- WORK REQUIRED
What you return must match the records exactly, line for line.

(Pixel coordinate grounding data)
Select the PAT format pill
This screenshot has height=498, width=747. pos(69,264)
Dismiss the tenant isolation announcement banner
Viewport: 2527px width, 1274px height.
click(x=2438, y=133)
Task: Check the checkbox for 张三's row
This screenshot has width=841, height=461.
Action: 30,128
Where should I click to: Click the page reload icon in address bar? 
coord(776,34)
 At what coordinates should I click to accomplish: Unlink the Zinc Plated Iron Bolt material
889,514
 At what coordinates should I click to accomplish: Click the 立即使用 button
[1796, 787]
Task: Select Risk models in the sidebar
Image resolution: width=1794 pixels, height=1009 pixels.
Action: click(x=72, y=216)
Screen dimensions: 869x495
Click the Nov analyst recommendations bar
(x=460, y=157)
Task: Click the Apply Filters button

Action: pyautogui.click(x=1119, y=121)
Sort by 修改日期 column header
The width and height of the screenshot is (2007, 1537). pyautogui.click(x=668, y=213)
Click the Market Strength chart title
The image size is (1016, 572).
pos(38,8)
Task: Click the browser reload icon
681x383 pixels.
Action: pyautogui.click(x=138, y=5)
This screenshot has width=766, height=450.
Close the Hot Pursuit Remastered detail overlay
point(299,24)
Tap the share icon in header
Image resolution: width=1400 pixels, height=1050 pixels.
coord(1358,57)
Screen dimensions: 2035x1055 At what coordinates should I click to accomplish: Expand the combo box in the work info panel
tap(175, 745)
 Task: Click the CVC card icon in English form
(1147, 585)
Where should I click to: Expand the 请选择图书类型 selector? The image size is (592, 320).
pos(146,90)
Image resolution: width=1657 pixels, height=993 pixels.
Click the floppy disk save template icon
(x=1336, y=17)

- ANSWER FOR THIS EXERCISE
Select the PAT format pill
This screenshot has height=498, width=747. pos(69,264)
Dismiss the tenant isolation announcement banner
Viewport: 2527px width, 1274px height.
click(x=2438, y=133)
Task: Check the checkbox for 张三's row
This screenshot has width=841, height=461.
Action: 30,128
Where should I click to: Click the page reload icon in address bar? 
coord(776,34)
 At what coordinates should I click to accomplish: Unlink the Zinc Plated Iron Bolt material
889,514
 At what coordinates should I click to accomplish: Click the 立即使用 button
[1796, 787]
Task: Select Risk models in the sidebar
Image resolution: width=1794 pixels, height=1009 pixels.
Action: click(x=72, y=216)
Screen dimensions: 869x495
Click the Nov analyst recommendations bar
(x=460, y=157)
Task: Click the Apply Filters button

Action: pyautogui.click(x=1119, y=121)
Sort by 修改日期 column header
The width and height of the screenshot is (2007, 1537). pyautogui.click(x=668, y=213)
Click the Market Strength chart title
The image size is (1016, 572).
pos(38,8)
Task: Click the browser reload icon
681x383 pixels.
Action: pyautogui.click(x=138, y=5)
This screenshot has width=766, height=450.
Close the Hot Pursuit Remastered detail overlay
point(299,24)
Tap the share icon in header
Image resolution: width=1400 pixels, height=1050 pixels.
coord(1358,57)
Screen dimensions: 2035x1055 At what coordinates should I click to accomplish: Expand the combo box in the work info panel
tap(175, 745)
 Task: Click the CVC card icon in English form
(1147, 585)
Where should I click to: Expand the 请选择图书类型 selector? The image size is (592, 320).
pos(146,90)
Image resolution: width=1657 pixels, height=993 pixels.
Click the floppy disk save template icon
(x=1336, y=17)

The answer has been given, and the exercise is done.